Socialist Action /April 2002

Three Million Workers Rally in Italy
to Protest Anti-Labor Legislation
By GERRY FOLEY
Three million workers and youth marched in Rome on Saturday, March 23,
in response to an attempt by the recently elected reactionary government
in Italy to give employers an unrestricted right to fire their workers.
It was undoubtedly the largest demonstration in the history of the country.
The march, called by Italy's largest trade-union confederation, the CGIL
(Italian General Confederation of Labor), was joined by about 300,000 young
people mobilized by the anti-globalization movement, a number similar to
that of the anti-globalization march in Genoa last July.
The rightist government headed by Giacomo Berlusconi, known as "il
commendatore" ("the commander") is seeking to change Article
18 of the labor code, which obliges employers to rehire unjustly fired workers.
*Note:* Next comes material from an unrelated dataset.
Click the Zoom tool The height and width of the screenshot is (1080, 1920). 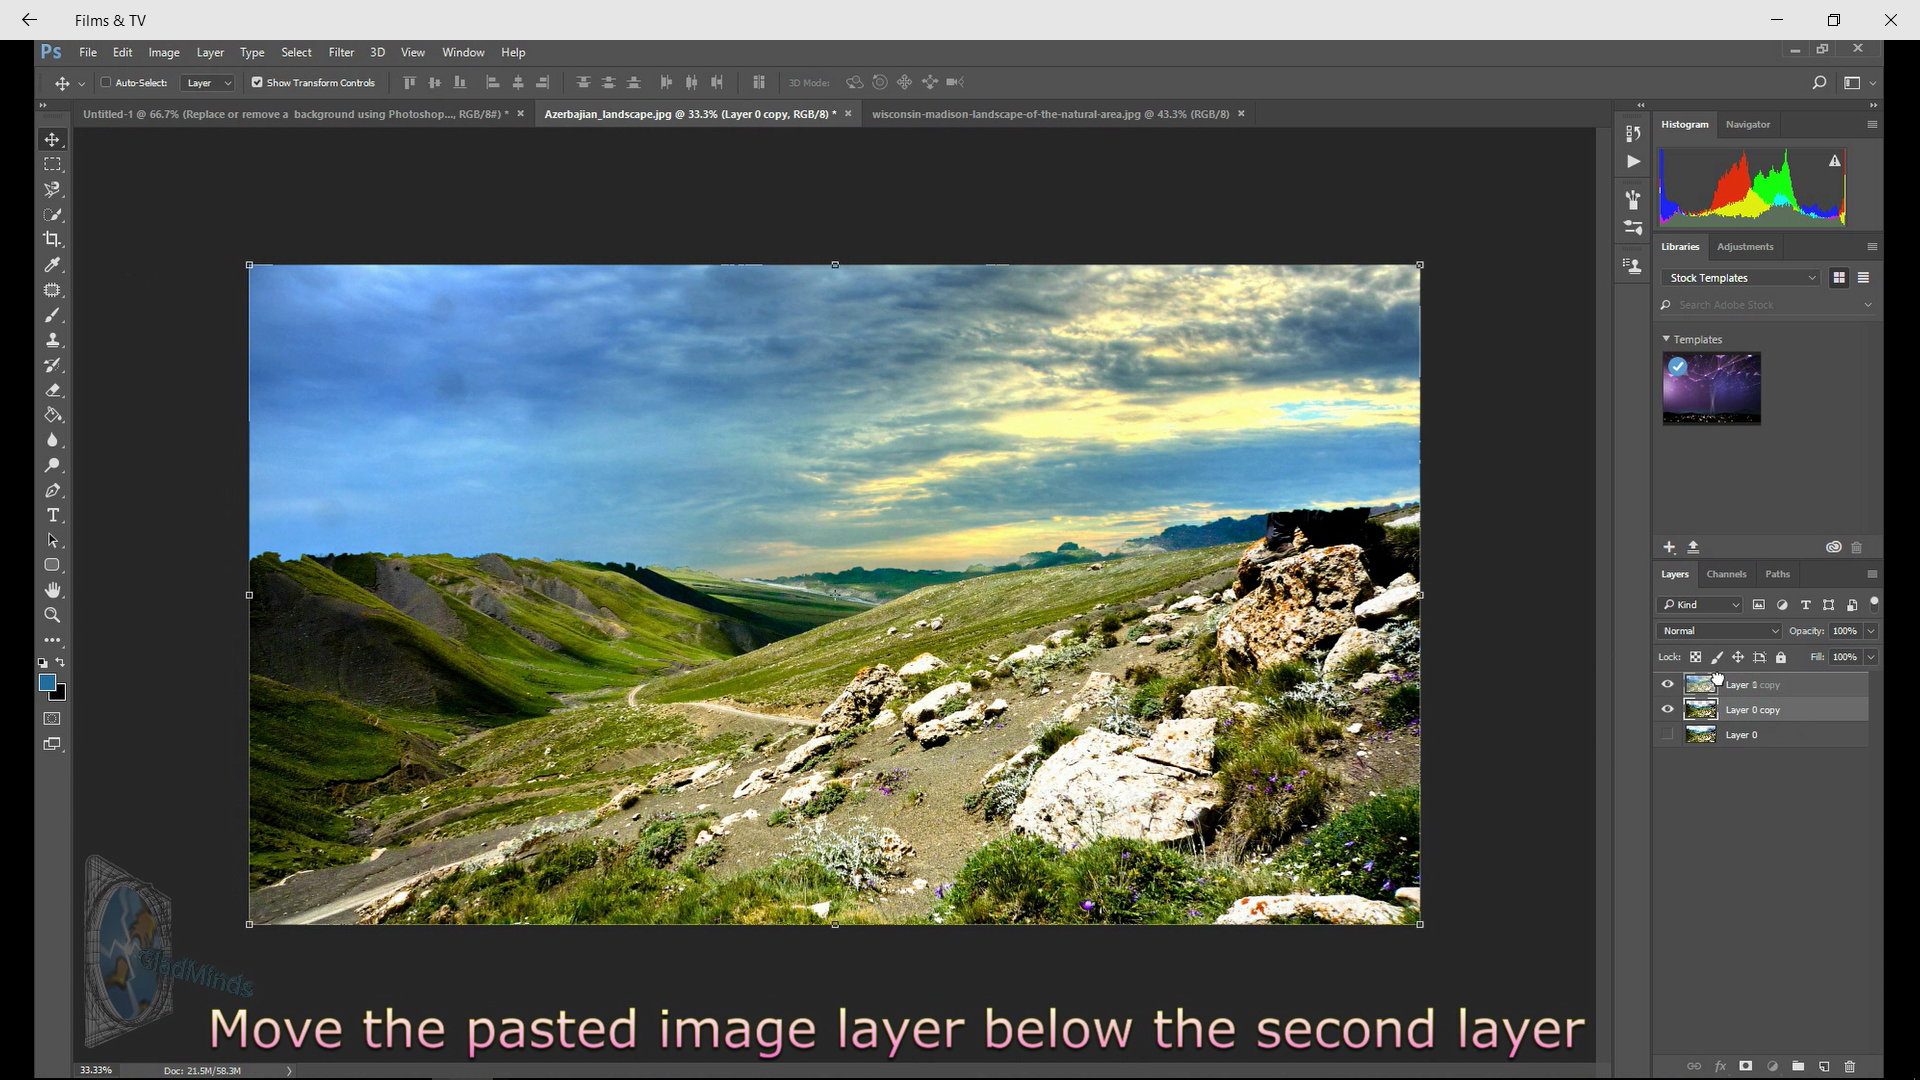[x=53, y=615]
The proposal would in effect give bosses the freedom to hire and fire as
they choose.
This is a basic goal of the international capitalist offensive called
the "neoliberal revolution."
The Berlusconi government, however, has a shakier political basis than
other rightist governments (or Social Democratic ones) that have set out
on this course. It includes former fascists and reactionaries that have
called for the separation of Northern Italy from the South, the so-called
League of the North.
The regime is headed by a speculative tycoon who is reputedly the country's
richest man, and whose business dealings have repeatedly drawn the attention
of the courts. It owes its election only to disillusionment with the rule
of former leftists (mainly the old Communist Party) who carried the ball
for the bosses but without Berlusconi's panache and promises. (He has pledged
to create large numbers of jobs through an adventurous public works program.)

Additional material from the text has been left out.